FELDSTED - Governments must never be allowed to dictate our beliefs, or to censor our opinions


One of the most self-serving and useless concepts political parties have thrust on us is the notion that they invented diversity.

We are, first and always Canadians. Colour, ethnicity, gender, language, marital status, race and religion are not what identifies us. Single people have family, friends and acquaintances so are part of a family, a community, a province and a nation. Everyone fits in in one way or another.

The notion that we were not a diverse people during our formative years is ridiculous. Even a cursory examination of our history indicates our diversity; we are humans and follow natural instincts of forgotten millennia.

Males and females seek out one another and thousands of books have been written about lovers who were kept apart by tribal traditions. Thousand more books have been written about lovers who defied traditions and lived long lives together supporting one another.

We have accepted lovers of the same sex. Same sex attraction is as old as dirt. Discrimination against gays was a government initiative. It was governments that purged their ranks of gay employees as a “security threat”. Larger society followed suit. Watching politicians prance at the front of a gay pride makes me ill. If it was not for their blind discrimination the gay parades would not have been necessary.   

Some people suffer under delusions that they are better than others and that their religious and social beliefs are worthy of thrusting on others. That is where democracy and society begin to break down. Governments must never be allowed to dictate our beliefs or to censor our opinions.

Identifying minority groups in need of special recognition and support is a wrong-headed attempt to atone for decades of bigotry by the majority. Minority groups don’t want to be singled out; all they ask for is an equal opportunity.

We have decades of evidence that given equal opportunity, minority members thrive. They take their place in every part of our society and some become noteworthy leaders. They are no different from the rest of our society, ranging from the indolent and indifferent to the superior and outstanding. No tribe within the tribes has distinct advantages.

When I was a youngster, people understood the value of a tribe. Our tribe was the community we lived in. We understood that we were interdependent. The safety, security and well being of the community was far more important than our individual independence. We understood that we had an obligation and responsibility to our neighbours.

Our differences, our diversity, was not considered important.

If we faced wildfires, floods or storms we worked together to face the threat and restore what we could. If a church burned, another denomination would offer its facilities so members of another faith could still worship.
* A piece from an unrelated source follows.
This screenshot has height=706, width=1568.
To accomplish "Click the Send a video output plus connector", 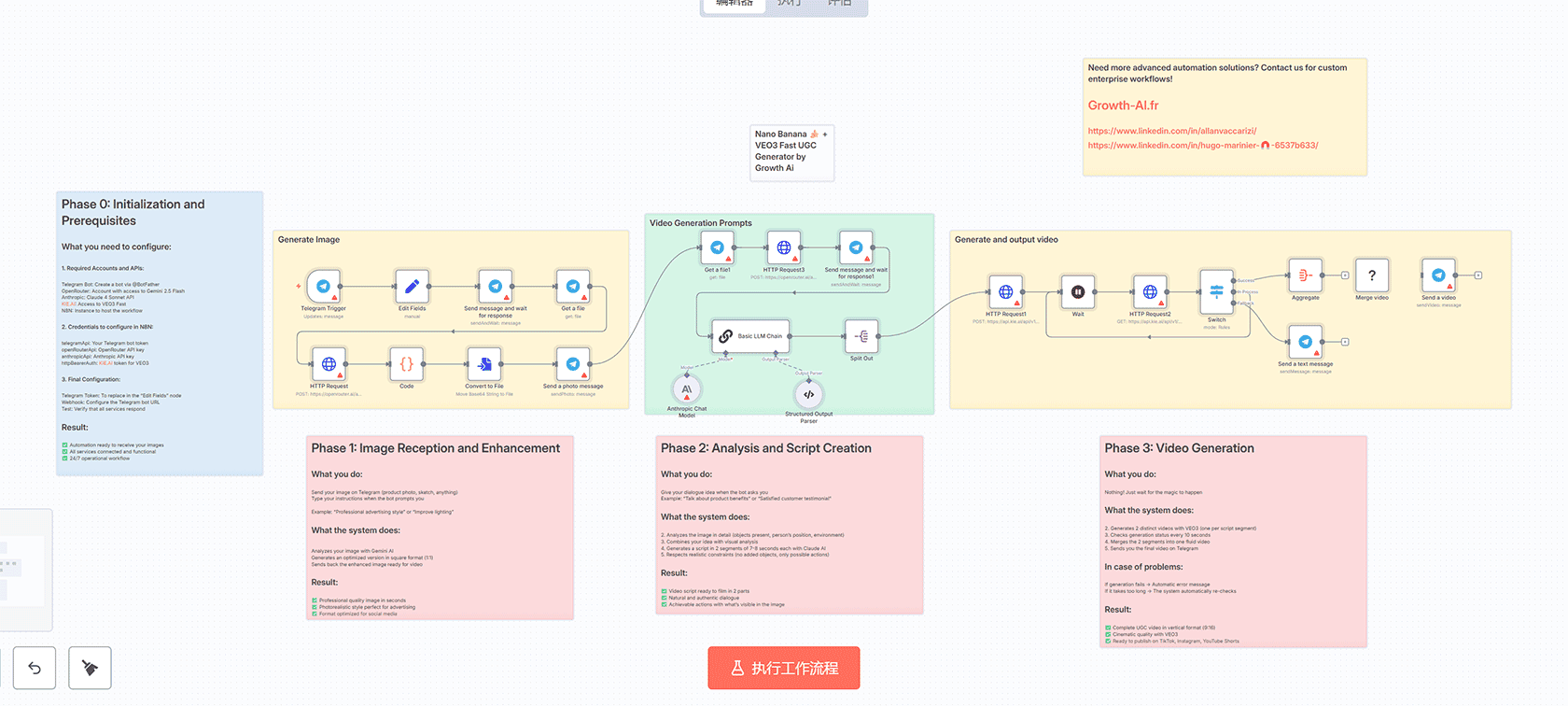I will (x=1478, y=275).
The differences in belief were overridden by the welfare of the community.

Over the decades I have watched the value of family and community erode and we are poorer as a society. We are still tribal people and efforts to break away from the tribe have replaced the security of community responsibility with the angst of going it alone without the family and community support that keeps us grounded and props us up when the sledding is rough.

Political parties and governments have spent billions on convincing us that they can manage our lives better than we can -- which is absolute rubbish. Go back and  give us equality of opportunity. Governments must pay attention to their constitutional responsibilities and get out of our personal lives.

Social engineering by governments is as welcome as a skunk at a backyard Bar-B-Que.

Political parties, federal and provincial, keep telling us that they are determined to fight poverty. That is an outright lie as they would be fighting themselves.

All they need to do is to stop taxing the poor. Stop charging anyone with an annual income of $20,000 or less GST, PST, EI contributions, CPP contributions and income tax. Watch welfare roles diminish, and people given the opportunity to use their meagre incomes to advantage move up the income scale and contribute to our society.

Banish Human Rights Tribunals and rewrite human rights legislation to ensure the rights of an accused meet the principles of fundamental justice.

“Human rights tribunals” have become a playground for the perpetually offended which is the opposite of our need to reinstate the family, community and national patriotism that built this country from a wilderness into a G-7 nation.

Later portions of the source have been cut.